(SUPPLIED TEXT begins)

The young men were truly astonishing. Most were tall, with long dark hair. They wore scarlet hip-length jackets with yak hair lining off one shoulder, and prayer beads around their necks. Huge round Elton-john style sunglasses and silver knives finished off the look. They walked with a swagger of indeterminate origin. I call it Himalayan pimp, but the look works.

I wouldn't have been surprised to see them all ride out of town in cloud of dust, back into the hills, leaving an empty city behind, and us wondering if it was at all real.

Other than staring at people, and being stared at ourselves, there wasn't a whole lot to do in Litang, so we sampled the local cuisine which is heavily reliant on yak. Yak is our new favorite meat. It's very fatty and a little gamy. It's great on noodles for breakfast and dried for long busrides.

Yak butter tea, however, is truly vile. I ordered a Tibetan breakfast one morning, and it came with the two staples of the Tibetan diet -- yak butter tea and tsampas, which are little baked barley biscuits. Both are staples of Tibetan hospitality. They look like little dried turds and are barely edible. Yak butter tea tastes like sour milk mixed with soap and salt. Yak butter has a very distinctive smell, and now we smell it everywhere, especially around monks, who light their monasteries with yak butter lamps.

(  Unfortunately, I took my photos in a media known as "film" so I can't post them without substantial effort.)

Within a few more weeks we were in Lhasa. Needless to say, we have been following the Chinese crackdown with interest and a great deal of sadness. I don't have a lot of confidence in the Tibetans' ability to govern themselves effectively (in a later email, I concluded they would be a lot better off if they stopped walking around in circles worshiping rocks and started organizing), but they deserve a lot better than this.

(SUPPLIED TEXT ends)
(RECORDS SUPPLIED begins)

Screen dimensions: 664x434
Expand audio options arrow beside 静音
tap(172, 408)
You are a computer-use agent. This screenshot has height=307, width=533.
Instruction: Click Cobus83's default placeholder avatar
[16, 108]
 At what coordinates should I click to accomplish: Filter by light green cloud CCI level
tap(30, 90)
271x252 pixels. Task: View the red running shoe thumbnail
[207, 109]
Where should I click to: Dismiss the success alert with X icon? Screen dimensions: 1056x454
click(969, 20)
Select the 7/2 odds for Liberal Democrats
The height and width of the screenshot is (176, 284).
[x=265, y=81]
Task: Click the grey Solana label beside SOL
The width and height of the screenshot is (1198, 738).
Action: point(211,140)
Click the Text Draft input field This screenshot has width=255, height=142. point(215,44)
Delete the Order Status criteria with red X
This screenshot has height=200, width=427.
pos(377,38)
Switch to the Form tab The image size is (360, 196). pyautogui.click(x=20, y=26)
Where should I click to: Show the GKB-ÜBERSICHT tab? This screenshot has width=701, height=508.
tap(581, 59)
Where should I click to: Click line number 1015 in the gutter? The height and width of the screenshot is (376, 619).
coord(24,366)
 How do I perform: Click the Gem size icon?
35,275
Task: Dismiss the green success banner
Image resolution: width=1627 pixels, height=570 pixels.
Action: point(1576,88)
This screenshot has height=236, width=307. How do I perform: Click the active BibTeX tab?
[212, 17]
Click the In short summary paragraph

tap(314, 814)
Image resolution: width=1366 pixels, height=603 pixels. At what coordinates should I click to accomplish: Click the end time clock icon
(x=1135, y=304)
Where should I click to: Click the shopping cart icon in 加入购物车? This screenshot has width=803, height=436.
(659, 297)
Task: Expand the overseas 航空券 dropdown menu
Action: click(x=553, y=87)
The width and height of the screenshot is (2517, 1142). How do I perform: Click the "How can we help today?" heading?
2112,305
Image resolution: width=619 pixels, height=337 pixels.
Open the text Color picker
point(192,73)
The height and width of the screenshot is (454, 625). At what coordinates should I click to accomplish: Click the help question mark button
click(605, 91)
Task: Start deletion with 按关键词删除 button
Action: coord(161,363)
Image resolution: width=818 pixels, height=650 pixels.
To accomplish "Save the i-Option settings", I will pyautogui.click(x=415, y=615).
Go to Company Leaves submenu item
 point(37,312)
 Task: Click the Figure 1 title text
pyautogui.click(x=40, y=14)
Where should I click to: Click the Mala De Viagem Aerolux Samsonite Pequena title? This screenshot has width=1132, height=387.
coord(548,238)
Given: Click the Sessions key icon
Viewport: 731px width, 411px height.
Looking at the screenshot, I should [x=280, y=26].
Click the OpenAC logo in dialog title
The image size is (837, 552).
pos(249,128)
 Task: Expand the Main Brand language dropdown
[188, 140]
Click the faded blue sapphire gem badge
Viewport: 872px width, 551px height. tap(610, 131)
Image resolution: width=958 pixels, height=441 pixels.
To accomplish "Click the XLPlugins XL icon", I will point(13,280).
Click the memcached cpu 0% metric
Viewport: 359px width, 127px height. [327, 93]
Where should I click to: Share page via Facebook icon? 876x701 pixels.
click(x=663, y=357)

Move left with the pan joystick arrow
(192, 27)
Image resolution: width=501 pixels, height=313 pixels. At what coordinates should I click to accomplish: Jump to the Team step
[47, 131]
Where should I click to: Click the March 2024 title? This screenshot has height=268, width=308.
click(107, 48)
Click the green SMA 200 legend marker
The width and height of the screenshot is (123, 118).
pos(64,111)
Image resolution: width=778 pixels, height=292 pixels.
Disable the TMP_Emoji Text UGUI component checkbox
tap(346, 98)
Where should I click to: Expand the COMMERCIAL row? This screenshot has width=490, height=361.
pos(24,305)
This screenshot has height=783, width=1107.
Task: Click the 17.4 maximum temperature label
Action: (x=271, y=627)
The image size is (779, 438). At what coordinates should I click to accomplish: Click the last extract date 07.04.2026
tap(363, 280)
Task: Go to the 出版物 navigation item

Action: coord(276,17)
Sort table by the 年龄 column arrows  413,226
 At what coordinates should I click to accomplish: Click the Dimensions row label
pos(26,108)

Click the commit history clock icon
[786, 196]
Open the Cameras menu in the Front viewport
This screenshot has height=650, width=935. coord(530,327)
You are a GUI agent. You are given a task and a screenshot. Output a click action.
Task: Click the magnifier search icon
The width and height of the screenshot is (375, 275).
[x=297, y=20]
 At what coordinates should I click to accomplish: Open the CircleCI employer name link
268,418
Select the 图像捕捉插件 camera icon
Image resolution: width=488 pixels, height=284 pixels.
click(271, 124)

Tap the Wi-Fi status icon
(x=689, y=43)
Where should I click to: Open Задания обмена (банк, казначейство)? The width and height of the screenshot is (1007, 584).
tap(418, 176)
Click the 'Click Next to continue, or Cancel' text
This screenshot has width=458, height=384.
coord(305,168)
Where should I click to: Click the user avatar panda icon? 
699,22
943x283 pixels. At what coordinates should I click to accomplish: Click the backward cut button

(RECORDS SUPPLIED ends)

* PROBLEM STATEMENT: Set down, word for word, the part of the Litang travel text above between "The young men" and "at all real.", inclusive.

* COMPLETED EXERCISE:
The young men were truly astonishing. Most were tall, with long dark hair. They wore scarlet hip-length jackets with yak hair lining off one shoulder, and prayer beads around their necks. Huge round Elton-john style sunglasses and silver knives finished off the look. They walked with a swagger of indeterminate origin. I call it Himalayan pimp, but the look works.

I wouldn't have been surprised to see them all ride out of town in cloud of dust, back into the hills, leaving an empty city behind, and us wondering if it was at all real.